Universal constructions for Poisson algebras. Applications

TL;DR

This paper introduces a universal algebra construction for finite-dimensional Poisson algebras, explores its properties, and applies it to classify automorphisms and gradings, providing new tools for Poisson algebra theory.

Contribution

It defines the universal algebra for Poisson algebras, constructs related functors, and applies these to classify automorphisms and gradings, advancing the understanding of Poisson algebra symmetries.

Findings

Universal algebra exists for any finite-dimensional Poisson algebra.

Constructed functors relate Poisson modules over different algebras with adjoint properties.

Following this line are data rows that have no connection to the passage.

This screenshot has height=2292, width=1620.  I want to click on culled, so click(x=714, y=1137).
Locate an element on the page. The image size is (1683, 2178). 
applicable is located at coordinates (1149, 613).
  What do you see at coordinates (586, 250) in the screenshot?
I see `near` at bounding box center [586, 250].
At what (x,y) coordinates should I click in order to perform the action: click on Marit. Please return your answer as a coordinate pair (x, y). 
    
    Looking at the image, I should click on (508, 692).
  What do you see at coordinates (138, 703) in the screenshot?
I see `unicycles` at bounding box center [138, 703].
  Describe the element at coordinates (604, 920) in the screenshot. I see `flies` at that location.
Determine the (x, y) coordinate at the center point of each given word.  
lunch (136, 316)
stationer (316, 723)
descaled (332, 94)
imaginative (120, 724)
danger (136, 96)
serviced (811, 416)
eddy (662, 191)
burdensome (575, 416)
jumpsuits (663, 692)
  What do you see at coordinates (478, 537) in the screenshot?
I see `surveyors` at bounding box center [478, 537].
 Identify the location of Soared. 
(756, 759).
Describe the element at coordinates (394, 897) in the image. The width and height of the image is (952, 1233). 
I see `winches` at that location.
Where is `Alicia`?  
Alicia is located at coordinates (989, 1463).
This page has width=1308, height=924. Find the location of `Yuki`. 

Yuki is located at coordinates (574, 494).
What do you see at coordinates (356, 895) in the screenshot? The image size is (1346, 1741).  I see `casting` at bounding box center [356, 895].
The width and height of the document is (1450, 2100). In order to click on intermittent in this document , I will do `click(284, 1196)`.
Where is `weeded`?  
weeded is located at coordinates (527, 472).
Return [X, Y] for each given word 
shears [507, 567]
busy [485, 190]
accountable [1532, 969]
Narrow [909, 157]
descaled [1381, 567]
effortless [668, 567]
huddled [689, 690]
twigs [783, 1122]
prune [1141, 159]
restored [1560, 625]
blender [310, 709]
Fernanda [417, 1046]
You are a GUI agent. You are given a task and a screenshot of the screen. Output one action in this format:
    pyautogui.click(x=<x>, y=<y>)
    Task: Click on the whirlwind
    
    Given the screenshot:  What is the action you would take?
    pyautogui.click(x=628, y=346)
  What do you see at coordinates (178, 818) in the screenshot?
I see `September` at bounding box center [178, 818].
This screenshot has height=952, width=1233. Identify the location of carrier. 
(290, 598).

Classified automorphisms and gradings of Poisson algebras using the universal coacting bialgebra.

Abstract

We introduce the \emph{universal algebra} of two Poisson algebras $P$ and $Q$ as a commutative algebra $A:={\mathcal P} (P, \, Q )$ satisfying a certain universal property. The universal algebra is shown to exist for any finite dimensional Poisson algebra $P$ and several of its applications are highlighted. For any Poisson $P$-module $U$, we construct a functor $U \otimes - \colon {}_{A} {\mathcal M} \to {}_Q{\mathcal P}{\mathcal M}$ from the category of $A$-modules to the category of Poisson $Q$-modules which has a left adjoint whenever $U$ is finite dimensional. Similarly, if $V$ is an $A$-module, then there exists another functor $ - \otimes V \colon {}_P{\mathcal P}{\mathcal M} \to {}_Q{\mathcal P}{\mathcal M}$ connecting the categories of Poisson representations of $P$ and $Q$ and the latter functor also admits a left adjoint if $V$ is finite dimensional. If $P$ is $n$-dimensional, then ${\mathcal P} (P) := {\mathcal P} (P, \, P)$ is the initial object in the category of all commutative bialgebras coacting on $P$. As an algebra, ${\mathcal P} (P)$ can be deescribed as the quotient of the polynomial algebra $k[X_{ij} \, | \, i, j = 1, \cdots, n]$ through an ideal generated by $2 n^3$ non-homogeneous polynomials of degree $\leq 2$. Two applications are provided. The first one describes the automorphisms group ${\rm Aut}_{\rm Poiss} (P)$ as the group of all invertible group-like elements of the finite dual ${\mathcal P} (P)^{\rm o}$. Secondly, we show that for an abelian group $G$, all $G$-gradings on $P$ can be explicitly described and classified in terms of the universal coacting bialgebra ${\mathcal P} (P)$.